Header now leads with the model's visible reply (first non-empty line,
markdown-stripped, truncated to 90 chars) and follows with a smaller
mono '-> tool x N' chip. The tool list keeps the same summarization
(top 3 names + '+N more') and a tooltip with the full list.
When the model emitted no visible text (silent tool turn), the primary
slot reads '(no visible reply)' in muted italic, followed by the same
tool chip. The row keeps the same vertical rhythm regardless.
Pushed to expanded-only (visible when the row is open):
- The raw VS Code surface name (e.g. 'panel/editAgent')

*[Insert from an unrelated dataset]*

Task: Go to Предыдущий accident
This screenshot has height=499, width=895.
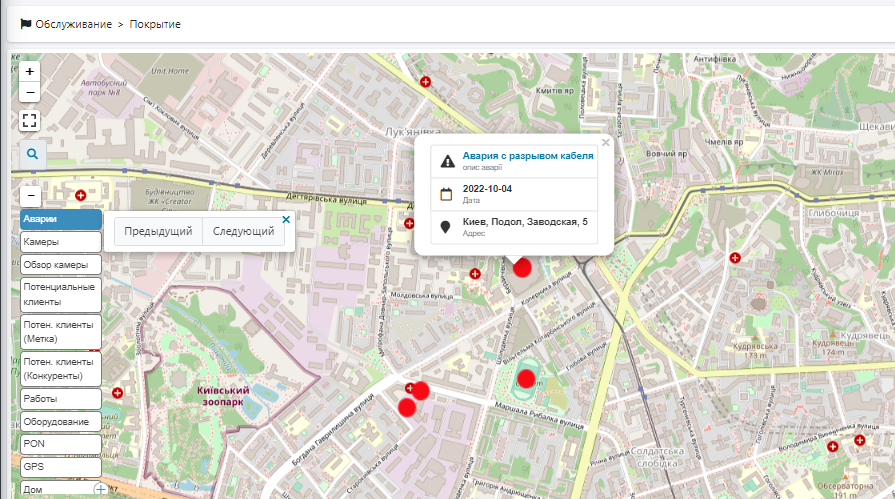Action: pyautogui.click(x=158, y=231)
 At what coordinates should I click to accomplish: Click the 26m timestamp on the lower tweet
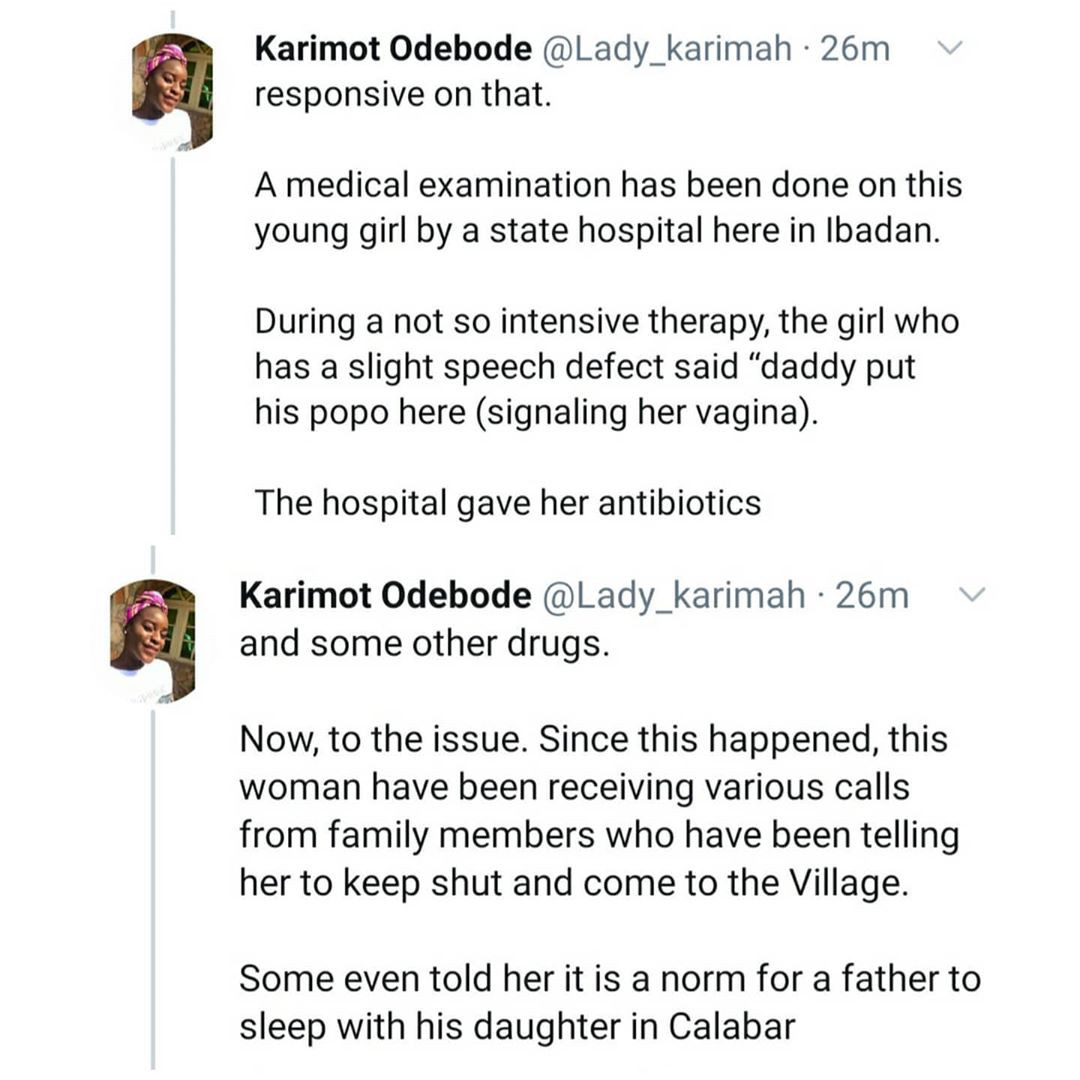tap(872, 595)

- The OS/workspace environment chip
- The model short name in the metric strip
These are useful for diagnosing rare cross-model or cross-workspace
issues but not relevant to scanning a session top-down.
Kept always visible:
- LLM CALL / Sub X LLM pill, Step N of M, Plan/mode pill, vision
pill, overhead pill, unexpected-cache-miss warning
- The full metric strip (ctx / net new / cached / billed-new / cost)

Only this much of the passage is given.